Barriox13,  Barrio13, B13 in short, is a street gang in South Los Angeles consisting of over 5000 members, many of which are active. It is divided into West Side Barriox13 and East Side Barriox13 gang with all members loyal to the Barriox13 gang. It was established in the early 1970s near El Segundo Boulevard and Main St in South Los Angeles, California. The Original group of Barriox13 gang members began the gang for self-protection. It is a South Side (Sureno) gang loyal to the Mexican Mafia prison gang.

It has been targeted by the Los Angeles County Sheriff's Department and the Los Angeles D.A. department with a Gang injunction in 2009. Sheriffs department have shot and killed 1 known Barriox13 gang members in the last 10 years, most times guns have been recovered near or on the slain gang members body. The Orange County Sheriff department has strangled one known Barriox13 gang member for domestic violence.

Barriox13 is an active street gang that is located within the original borders where the gang was started in the early 1970s. Barriox13 has an out going battle with  all Hispanic gangs in Compton: CV 155, CV 70, CV Largo36, CV Tortilla Flats gangs etc. According to rumours around South Central, Tortilla Flats have been hiding for the past 2 years and are avoiding conflict at all costs. And from South Central, South Los 13 gang. From Gardena, Cycos 13 gang that is inactive, practically has disappeared. Back in 2009 Bx13 and the Athens park bloods made a treaty peace alliance. But they have an out going battle with black gangs such as the Campanella Park Piru Bloods 135st. Piru Bloods and the Fruit Town Piru gang. They have a racial battle with of all crip gangs and some blood gangs. There allies are the Mexican Mafia, Gardena 13. Members of the gang are being targeted throughout all of Los Angeles.
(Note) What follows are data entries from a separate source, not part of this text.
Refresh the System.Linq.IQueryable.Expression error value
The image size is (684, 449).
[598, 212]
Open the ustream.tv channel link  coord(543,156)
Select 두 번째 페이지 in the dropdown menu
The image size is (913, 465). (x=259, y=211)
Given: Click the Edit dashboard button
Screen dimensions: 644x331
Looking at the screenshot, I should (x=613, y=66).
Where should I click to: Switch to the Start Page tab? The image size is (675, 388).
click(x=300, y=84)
Barriox13 are more due to the younger teens known as (youngsters) of the gang to commit violent and brutal acts. Homicide detectives are still on the hunt for two 
men believed to be affiliated with the gang who are connected to recent vicious acts around the Compton area. Two members of the gang (Duck)20, and (Hands)20, recently have been murdered being involved with the South Central gang.
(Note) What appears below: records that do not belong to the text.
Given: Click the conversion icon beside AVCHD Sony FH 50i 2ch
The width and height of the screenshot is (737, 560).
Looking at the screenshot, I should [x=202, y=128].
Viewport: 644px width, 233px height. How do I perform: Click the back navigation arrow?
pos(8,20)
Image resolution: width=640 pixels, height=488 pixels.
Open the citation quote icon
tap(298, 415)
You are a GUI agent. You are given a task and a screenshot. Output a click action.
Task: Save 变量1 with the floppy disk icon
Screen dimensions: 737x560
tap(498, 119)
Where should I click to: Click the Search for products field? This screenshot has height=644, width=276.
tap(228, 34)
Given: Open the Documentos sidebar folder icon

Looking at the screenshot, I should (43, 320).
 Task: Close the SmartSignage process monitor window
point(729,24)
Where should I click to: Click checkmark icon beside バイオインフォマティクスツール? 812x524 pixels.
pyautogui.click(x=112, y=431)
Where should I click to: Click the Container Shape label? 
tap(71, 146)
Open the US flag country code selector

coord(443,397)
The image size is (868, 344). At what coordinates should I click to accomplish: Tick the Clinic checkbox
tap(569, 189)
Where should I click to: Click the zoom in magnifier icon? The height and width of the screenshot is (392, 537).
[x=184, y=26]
The gang is known for most of their narcotics and homicide work. They have spread over the past few years around Southern California of the residence of (Norwalk, Long Beach, San Bernardino, Riverside, Victorville, Orange County, Tijuana Mexico, Rosarito Mexico,  Tecate Mexico, Ontario Canada, etc.) the gang has a history of many criminal acts and is believed to be involved in human and drug trafficking.